* [PROBLEM REQUIREMENTS]
Could you restate the data word for word and drop the pictures?

Stored items:
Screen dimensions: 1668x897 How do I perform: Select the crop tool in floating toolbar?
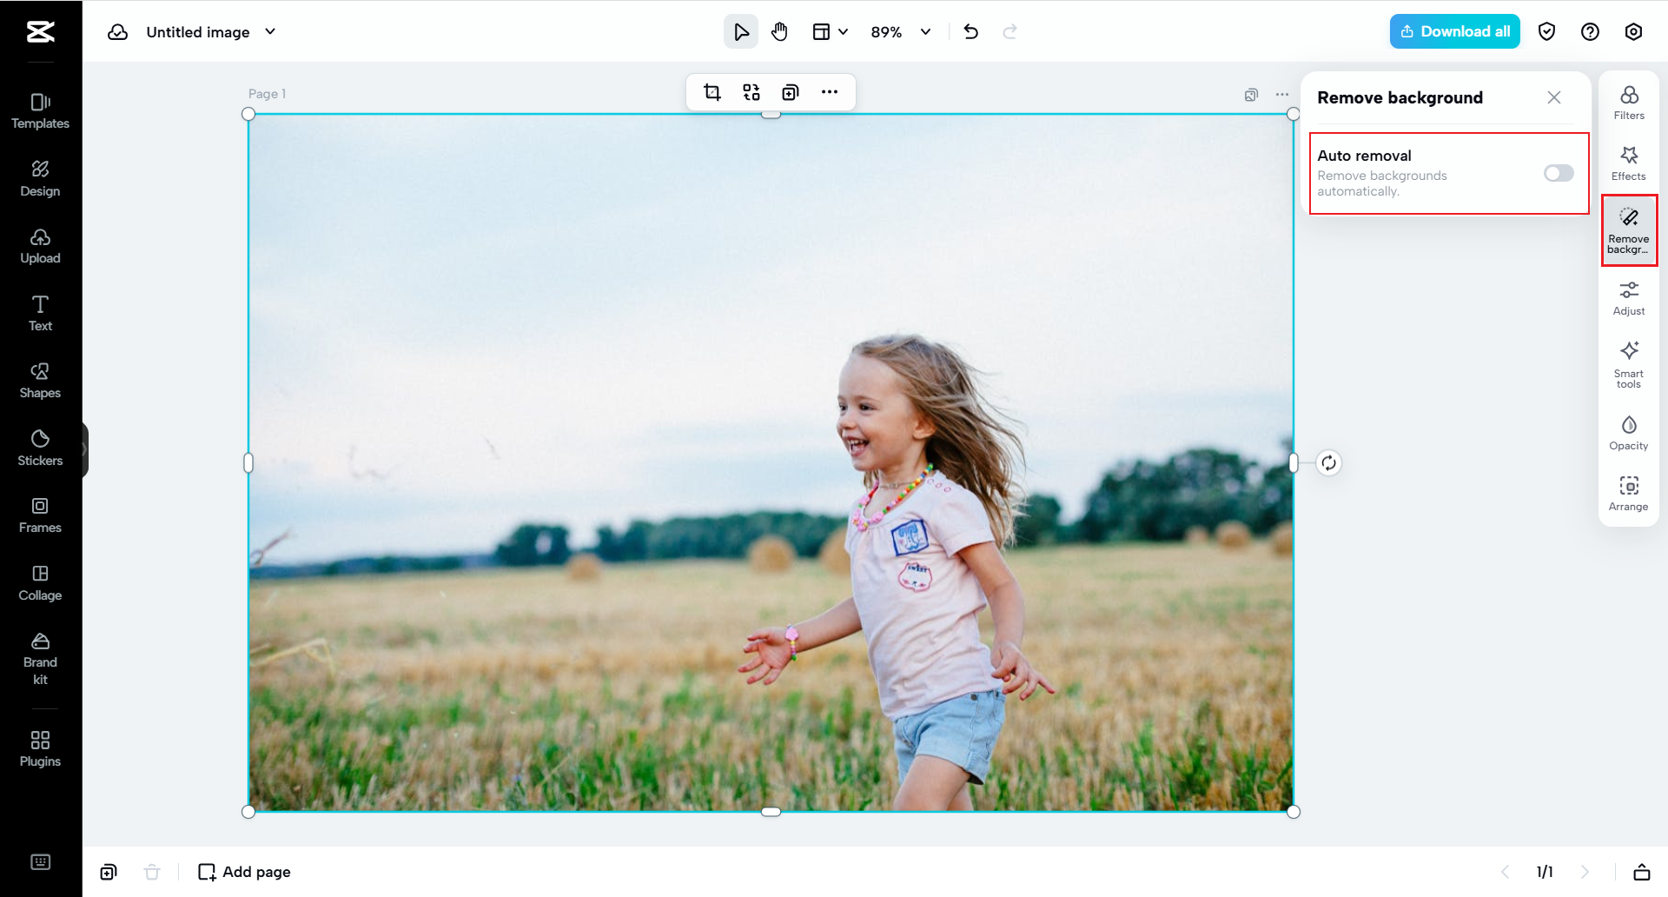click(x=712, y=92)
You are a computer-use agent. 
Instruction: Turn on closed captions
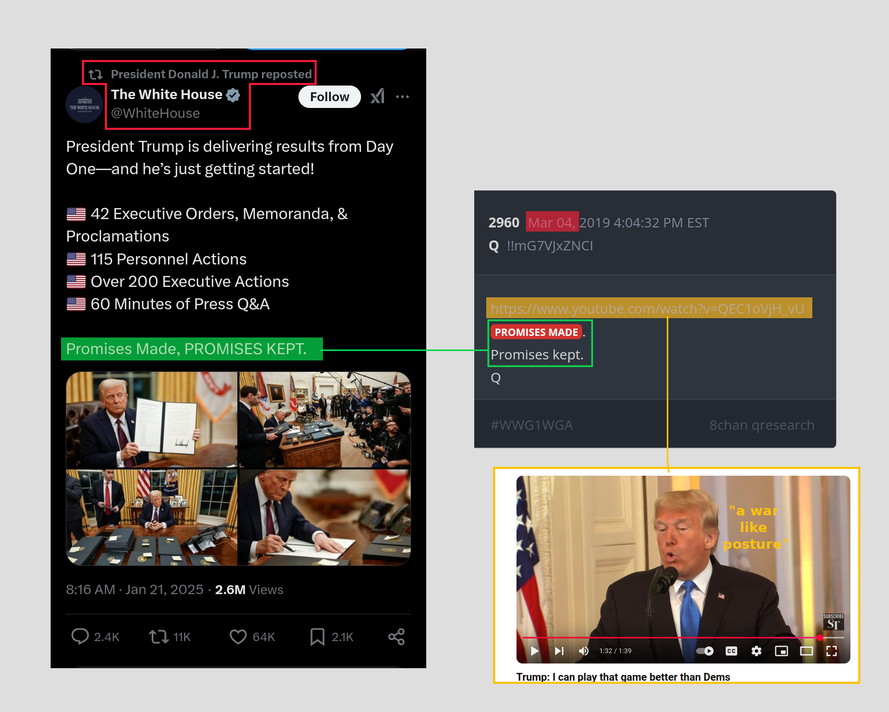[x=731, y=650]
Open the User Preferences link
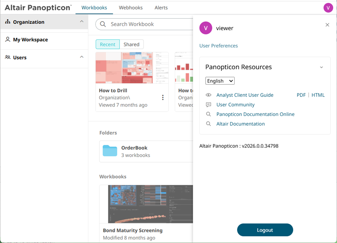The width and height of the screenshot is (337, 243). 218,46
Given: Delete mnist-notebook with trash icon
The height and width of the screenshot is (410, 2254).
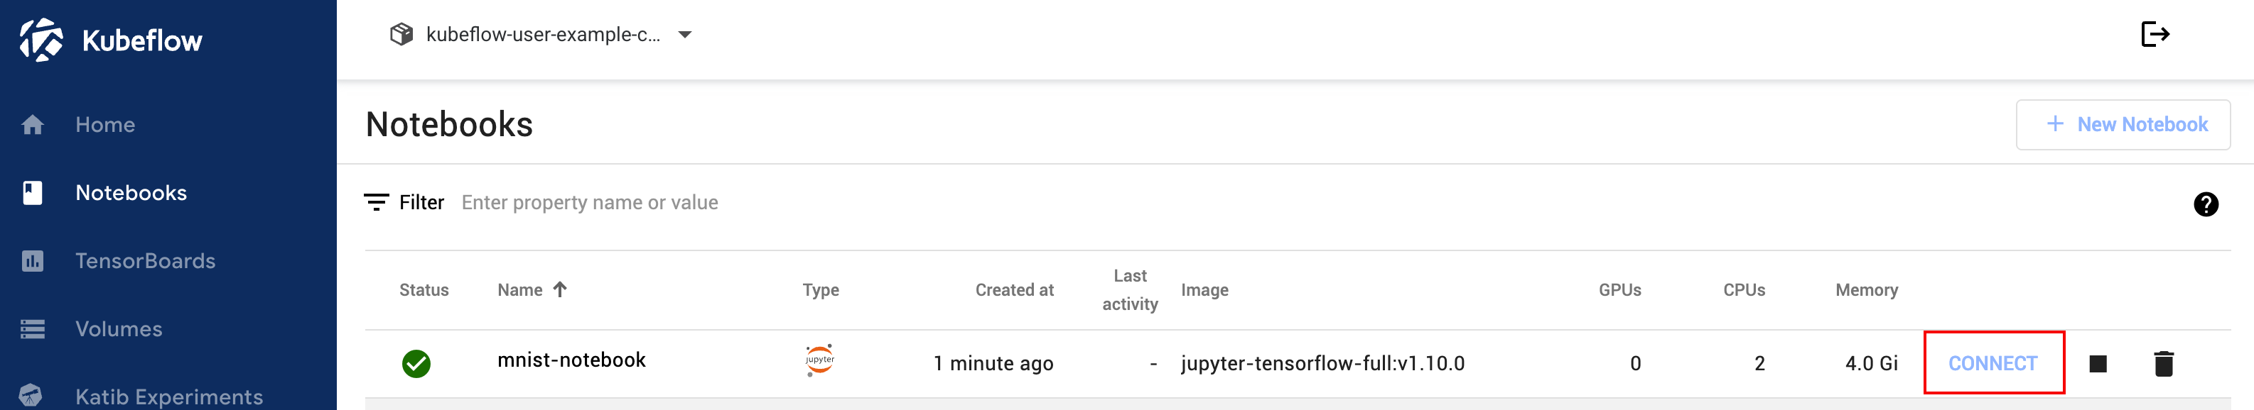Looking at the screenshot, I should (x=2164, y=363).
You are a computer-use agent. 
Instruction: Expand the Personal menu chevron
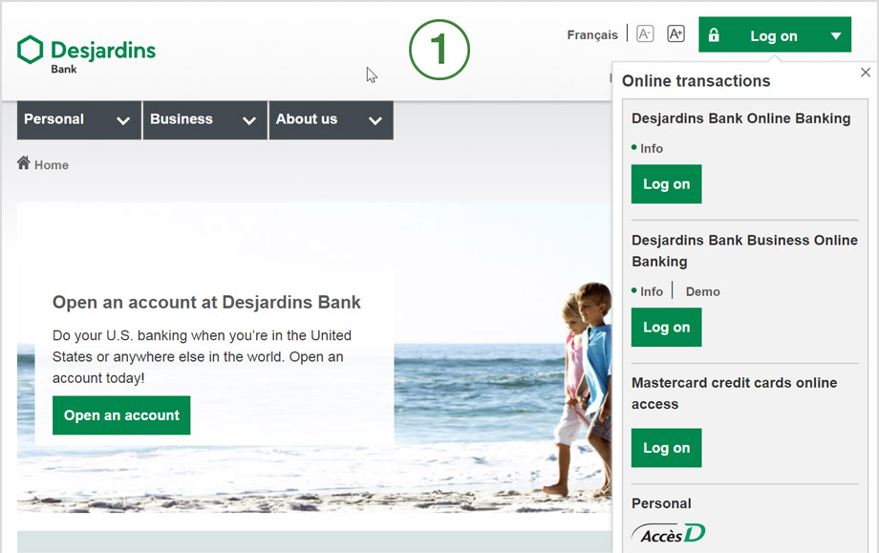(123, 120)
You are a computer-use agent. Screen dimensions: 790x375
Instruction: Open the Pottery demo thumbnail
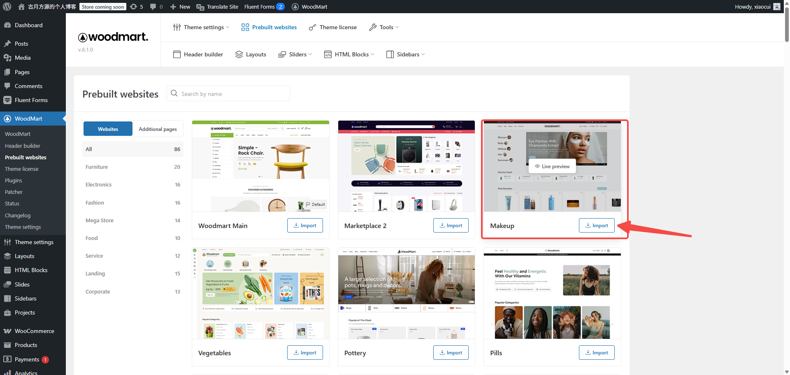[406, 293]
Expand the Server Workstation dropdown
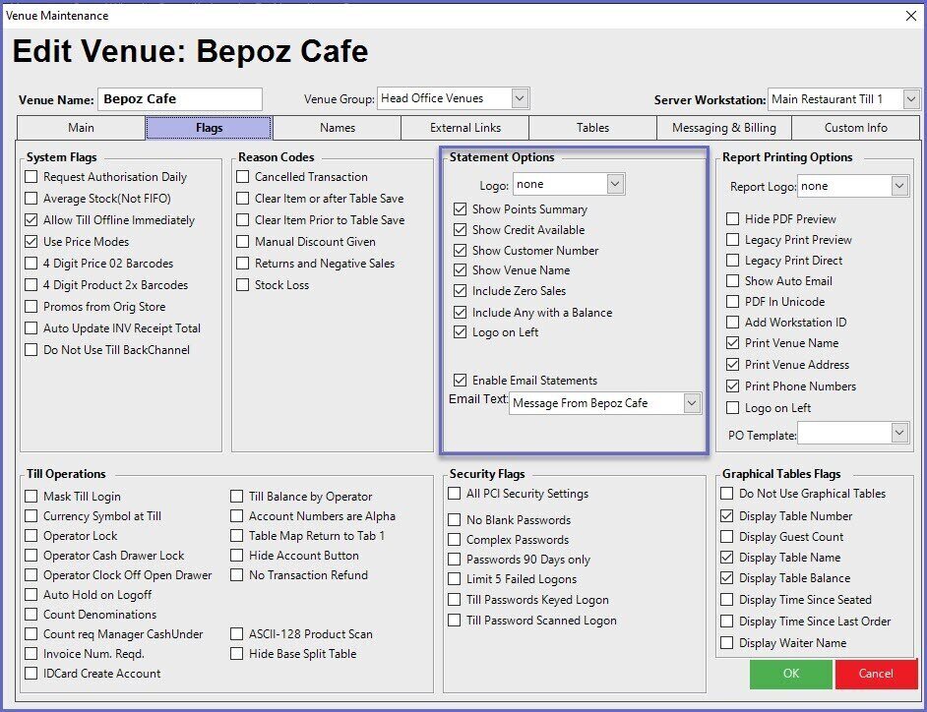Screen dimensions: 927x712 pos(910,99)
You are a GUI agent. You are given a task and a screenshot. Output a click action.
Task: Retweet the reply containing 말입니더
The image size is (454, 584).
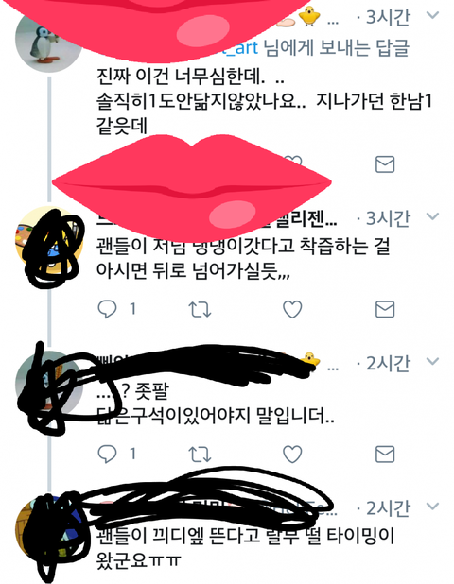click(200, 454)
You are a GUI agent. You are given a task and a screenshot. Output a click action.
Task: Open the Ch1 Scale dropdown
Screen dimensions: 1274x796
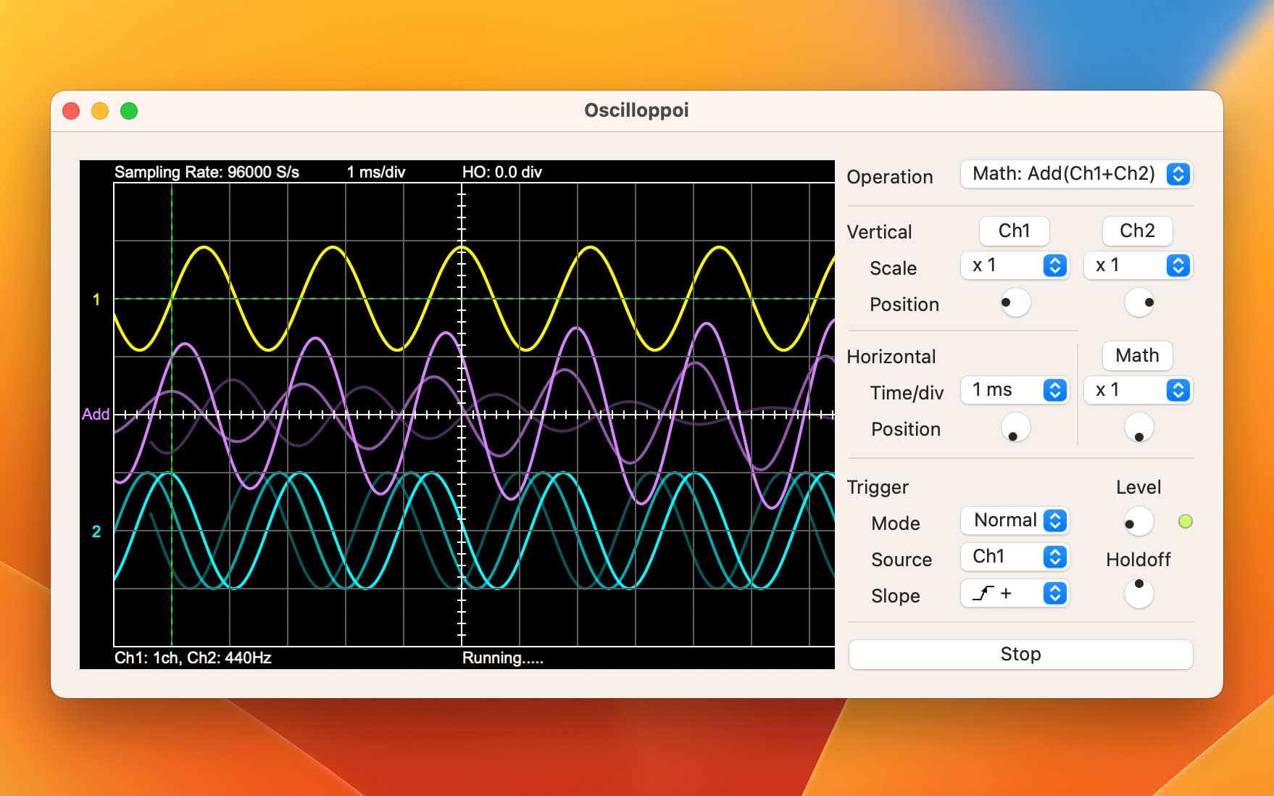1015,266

* [ANSWER FOR THIS EXERCISE]
Screen dimensions: 1668x897 How do I perform: Select the crop tool in floating toolbar?
click(x=712, y=92)
You are a computer-use agent. 
Instruction: Turn on closed captions
[x=731, y=650]
Open the User Preferences link
The width and height of the screenshot is (337, 243). 218,46
Given: Delete mnist-notebook with trash icon
The height and width of the screenshot is (410, 2254).
Looking at the screenshot, I should (x=2164, y=363).
You are a computer-use agent. 
Instruction: Expand the Personal menu chevron
(123, 120)
You are a computer-use agent. Screen dimensions: 790x375
Instruction: Open the Pottery demo thumbnail
[406, 293]
Expand the Server Workstation dropdown
Screen dimensions: 927x712 pos(910,99)
You are a GUI agent. You are given a task and a screenshot. Output a click action.
Task: Retweet the reply containing 말입니더
The image size is (454, 584).
click(200, 454)
You are a GUI agent. You are given a task and a screenshot. Output a click action.
Task: Open the Ch1 Scale dropdown
Screen dimensions: 1274x796
1015,266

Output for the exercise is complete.